Last reviewed: March 15, 2005 ~13 min read

Libraries and Newspaper Preservation

Double Fold -- the Book that Shook the World of Librarians

The man whose name has become "mud" in the domain of librarians the world over is also a novelist, journalist, founder / head of a non-profit corporation known as "American Newspaper Repository" (ANR), and "library activist"; his real name is Nicholson Baker, and the book that brought so much attention to him, and to the practice of some libraries to destroy newspaper archives, is Double Fold: Libraries and the Assault on Paper.

It all began in 1993 for Baker, as he explains in the Preface to his award-winning book, when he was writing a piece for The New Yorker, and, while interviewing librarians around the country, " ... found out that the card catalogs were being thrown out everywhere. I grew less cheerful, and the essay grew longer," he wrote (vii).

And then, after establishing his reputation as something of a "library critic" -- or, as he added, "a crank and a Luddite" -- he learned in 1996, that the San Francisco Public Library had "sent a few hundred thousand books to a landfill after they discovered that a new library building was too small to hold them."

That article by Baker also created a stir, and in fact the library head in San Francisco lost his job and Baker's reputation was now even more renowned: he said he had morphed into a full-fledged "library activist." He then started writing Double Fold, only to learn well into his manuscript that "one of the last remaining collections of American wood-pulp newspapers would be cut to pieces unless I started a non-profit corporation ... " and so he did. And that information is neatly tucked into the book.

He candidly admits in the Preface (x) that the book "isn't an impartial piece of reporting."

In Chapter 1 of his book, Baker rages about the decision of the British Museum's Library to auction off a huge volume of newspaper collections. He says they got rid of a "seventy-year run" of Joseph Pulitzer's New York World; and they auctioned off 1,300 volumes of the Chicago Tribune (1888 to 1958); along with those collections, the British Museum got rid of "an enormous set of the San Francisco Chronicle" plus "a monster accumulation of what one could argue is the best newspaper in U.S. history, the New York Herald-Tribune," along with invaluable collections of the Tribune (Horace Greeley's anti-slavery newspaper) and the Herald (a pro-slavery newspaper put out by James Gordon Bennett) (4).

In addition, The New York Times from 1915 through 1958 was auctioned off as well by the museum's library administrators. What bothers Baker a lot, beyond the seemingly cavalier way in which a prestigious institution like the British Museum handled priceless collections of the best newspapers in the world -- papers which basically chronicled, day after day, the world's events for history -- was the fact that these papers were well preserved.
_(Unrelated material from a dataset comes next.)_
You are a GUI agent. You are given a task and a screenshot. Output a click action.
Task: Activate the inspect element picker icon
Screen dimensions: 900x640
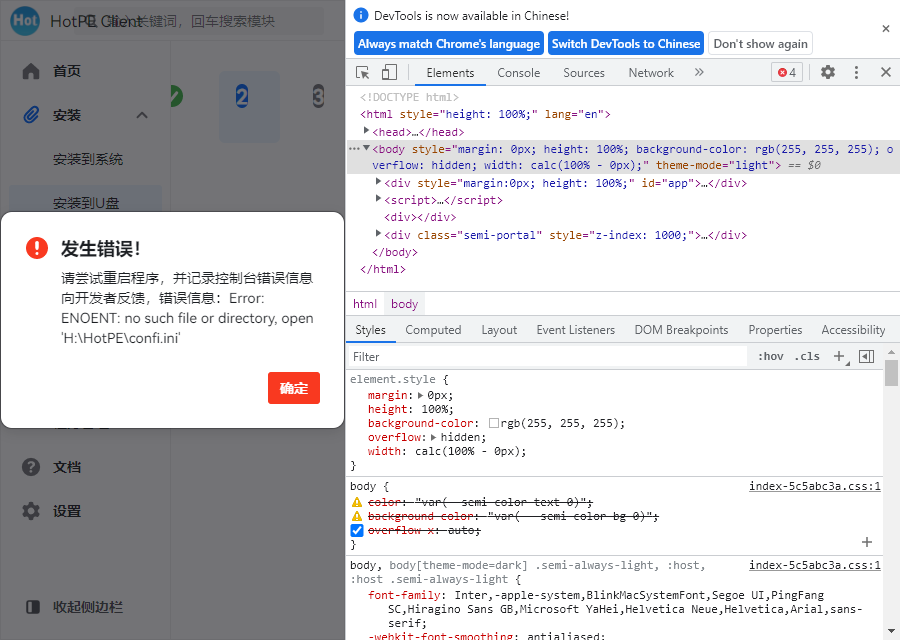click(363, 72)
They were well preserved because they used "wood-pulp" newsprint, which ages very well, as long as it's not left out in the sunlight, or beside a very hot furnace or steam pipe, he writes. "Contrary to incessant library propaganda," he explains, newspapers he examined from the "turn-of-the-century" (that is, 1900) looked and felt "like they had peeled off a Hoe cylinder press day before yesterday" (5).

He rails at librarians who were all to eager to use microfilm ("miniature plastic reproductions" of newspapers): "Many librarians ... have managed to convince themselves, and us, that if a newspaper was printed after 1870 or so, it will inevitably self-destruct or 'turn to dust' any minute ... "
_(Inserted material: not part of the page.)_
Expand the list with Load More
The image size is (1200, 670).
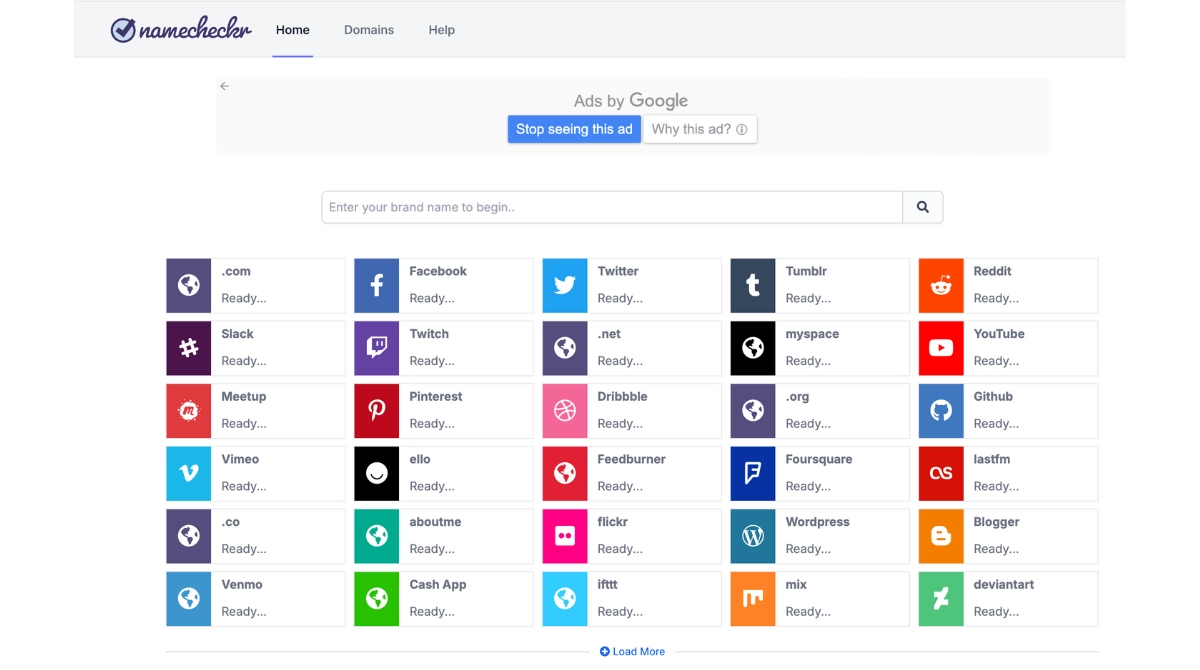coord(632,652)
Even microfilm companies "fed the fear of impermanence with confident mis-predictions," he continued. He quotes from an executive at Kodak, Charles Z. Case, who wrote (in 1936) that "a newspaper file has a life of form 5 to 40 years, depending on the quality of the paper, the conditions of storage, and the degree of use."
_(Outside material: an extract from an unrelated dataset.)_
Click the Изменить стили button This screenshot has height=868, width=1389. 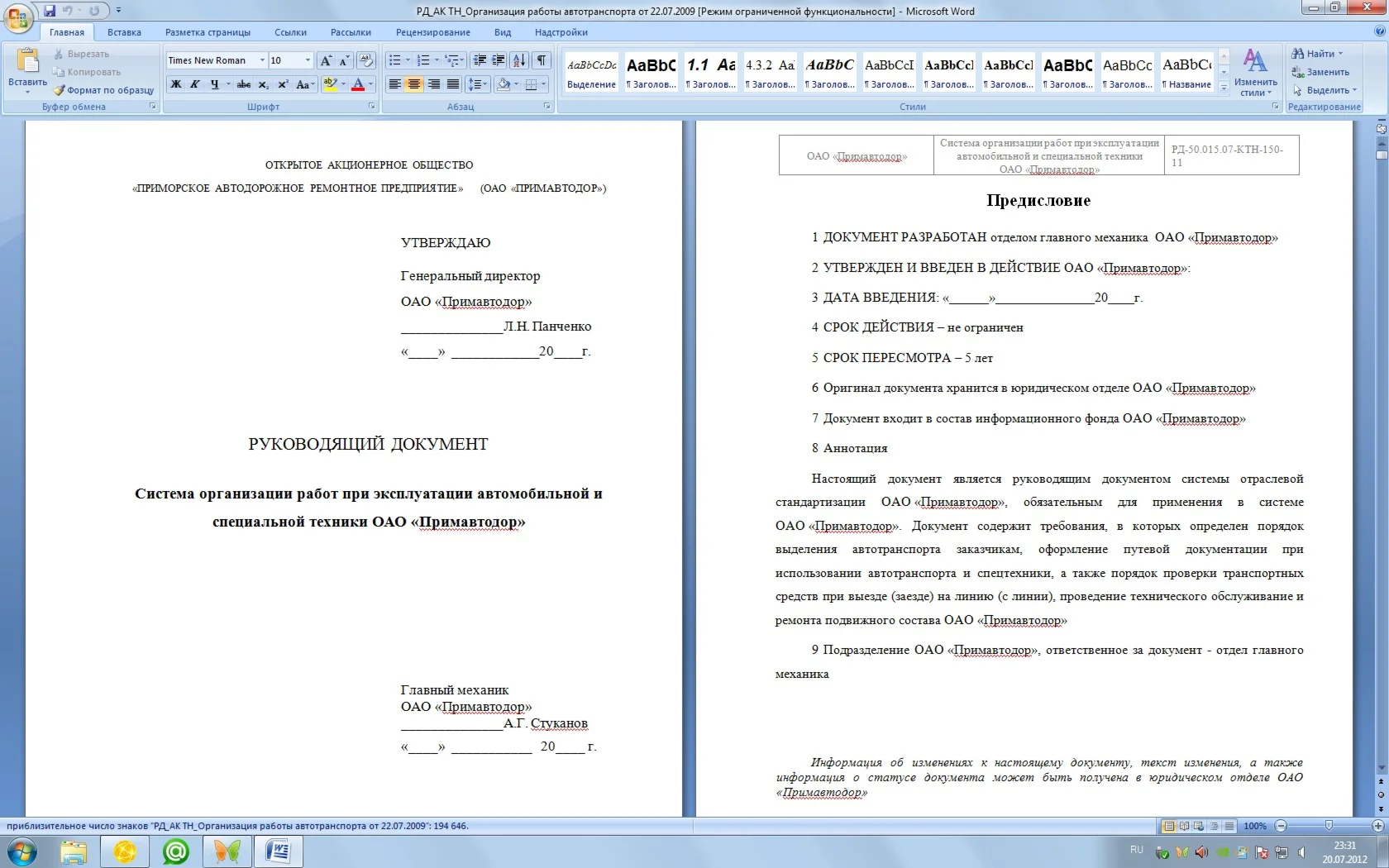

"Had Case's forecast held true, the volume of the Chicago Tribune for July 1911 that lies open before me as I type ... would have expired at least half a century ago," he quipped on page 6.

Meantime, Baker (10) writes about the demise of a multitude of foreign newspaper collections by the British Museum Library, which by law, was obliged to keep British newspaper collections, but no such provision existed for foreign papers. Because there was not enough storage space for the collections of American and European papers that did not have takers, they were "pulped" -- in other words, destroyed, and made into recycled paper for future publications.

"One of the finest libraries in the world was unable or unwilling to buy, build, retrofit, or lease a ten-thousand-square-foot warehouse anywhere in England that could hold their unique international collection," he explained. He bemoaned the fact (13), however, that the decision of the British Library to auction off, then so callously dump entire "unwanted" collections of some of the finest newspapers in the world would not have mattered if American libraries "had been doing the job we paid them to do." That is, to keep and preserve collections of newspapers, the only daily journalistic coverage of the world that the average person can pick up for a small cost and read, and become informed.

If librarians had been keeping and filing the newspaper, Baker continues, "rather than stacking them in all the wrong places and finally selling them to book-breakers or dumping in the trash outright ... " in fact, his book wouldn't have been necessary.

He's angry at the Library of Congress ("quick to clear its shelves of the New York World and most of the Chicago Tribune and replace them with ... microfilm ... " And he's furious at "a Midwestern historical society" where a stack "twelve feet high and twenty feet wide" were "chain-sawed in half and fed into the steam engine that powered a vintage sawmill exhibit." And he is very upset with "all the major newspaper repositories -- the Center for Research Libraries in Chicago ... And the State Historical Society of Wisconsin ... [who have] long since bet the farm on film and given away, sold, or thrown out most of their original volumes published after 1880 or so."

What others are saying about Baker's book, and his facts.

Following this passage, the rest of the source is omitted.